— START RECORDS SUPPLIED —
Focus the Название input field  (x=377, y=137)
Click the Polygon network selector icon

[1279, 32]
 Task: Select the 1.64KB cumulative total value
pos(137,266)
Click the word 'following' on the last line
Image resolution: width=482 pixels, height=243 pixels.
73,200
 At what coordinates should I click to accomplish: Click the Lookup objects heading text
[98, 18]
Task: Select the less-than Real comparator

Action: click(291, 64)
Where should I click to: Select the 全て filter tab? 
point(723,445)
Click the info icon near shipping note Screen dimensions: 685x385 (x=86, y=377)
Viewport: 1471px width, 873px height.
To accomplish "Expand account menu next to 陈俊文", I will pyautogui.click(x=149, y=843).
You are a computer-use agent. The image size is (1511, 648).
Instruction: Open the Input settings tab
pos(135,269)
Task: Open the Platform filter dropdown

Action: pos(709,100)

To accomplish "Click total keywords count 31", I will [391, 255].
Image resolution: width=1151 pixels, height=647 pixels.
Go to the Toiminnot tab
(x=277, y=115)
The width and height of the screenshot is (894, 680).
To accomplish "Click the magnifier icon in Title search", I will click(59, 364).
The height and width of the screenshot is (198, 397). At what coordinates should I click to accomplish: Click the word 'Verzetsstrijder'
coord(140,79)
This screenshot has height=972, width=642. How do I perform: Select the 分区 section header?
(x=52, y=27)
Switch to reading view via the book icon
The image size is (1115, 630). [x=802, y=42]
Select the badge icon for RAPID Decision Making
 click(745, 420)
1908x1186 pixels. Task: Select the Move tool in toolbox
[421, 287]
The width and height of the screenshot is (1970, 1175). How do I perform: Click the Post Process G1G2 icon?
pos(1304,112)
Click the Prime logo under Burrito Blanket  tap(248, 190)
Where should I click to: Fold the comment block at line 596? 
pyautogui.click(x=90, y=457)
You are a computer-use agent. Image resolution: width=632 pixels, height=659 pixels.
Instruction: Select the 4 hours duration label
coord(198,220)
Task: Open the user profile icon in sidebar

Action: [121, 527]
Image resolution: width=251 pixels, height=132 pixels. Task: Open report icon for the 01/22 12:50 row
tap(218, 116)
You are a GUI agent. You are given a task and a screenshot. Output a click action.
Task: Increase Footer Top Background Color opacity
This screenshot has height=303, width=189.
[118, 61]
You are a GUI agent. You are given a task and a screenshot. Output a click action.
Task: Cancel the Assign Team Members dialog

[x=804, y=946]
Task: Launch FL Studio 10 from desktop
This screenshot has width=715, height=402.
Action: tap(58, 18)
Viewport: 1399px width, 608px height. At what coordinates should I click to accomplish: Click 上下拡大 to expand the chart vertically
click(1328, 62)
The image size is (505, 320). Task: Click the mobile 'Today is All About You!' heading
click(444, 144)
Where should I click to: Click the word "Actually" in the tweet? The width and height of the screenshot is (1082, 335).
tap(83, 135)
— END RECORDS SUPPLIED —
_TASK REQUIREMENTS_: Return the data above word for word, from the line that contains "This screenshot has height=972, width=642." through the line that contains "Action: [121, 527]", with both of those lines included.

_RESULT OF THIS TASK_:
This screenshot has height=972, width=642. How do I perform: Select the 分区 section header?
(x=52, y=27)
Switch to reading view via the book icon
The image size is (1115, 630). [x=802, y=42]
Select the badge icon for RAPID Decision Making
 click(745, 420)
1908x1186 pixels. Task: Select the Move tool in toolbox
[421, 287]
The width and height of the screenshot is (1970, 1175). How do I perform: Click the Post Process G1G2 icon?
pos(1304,112)
Click the Prime logo under Burrito Blanket  tap(248, 190)
Where should I click to: Fold the comment block at line 596? 
pyautogui.click(x=90, y=457)
You are a computer-use agent. Image resolution: width=632 pixels, height=659 pixels.
Instruction: Select the 4 hours duration label
coord(198,220)
Task: Open the user profile icon in sidebar

Action: [121, 527]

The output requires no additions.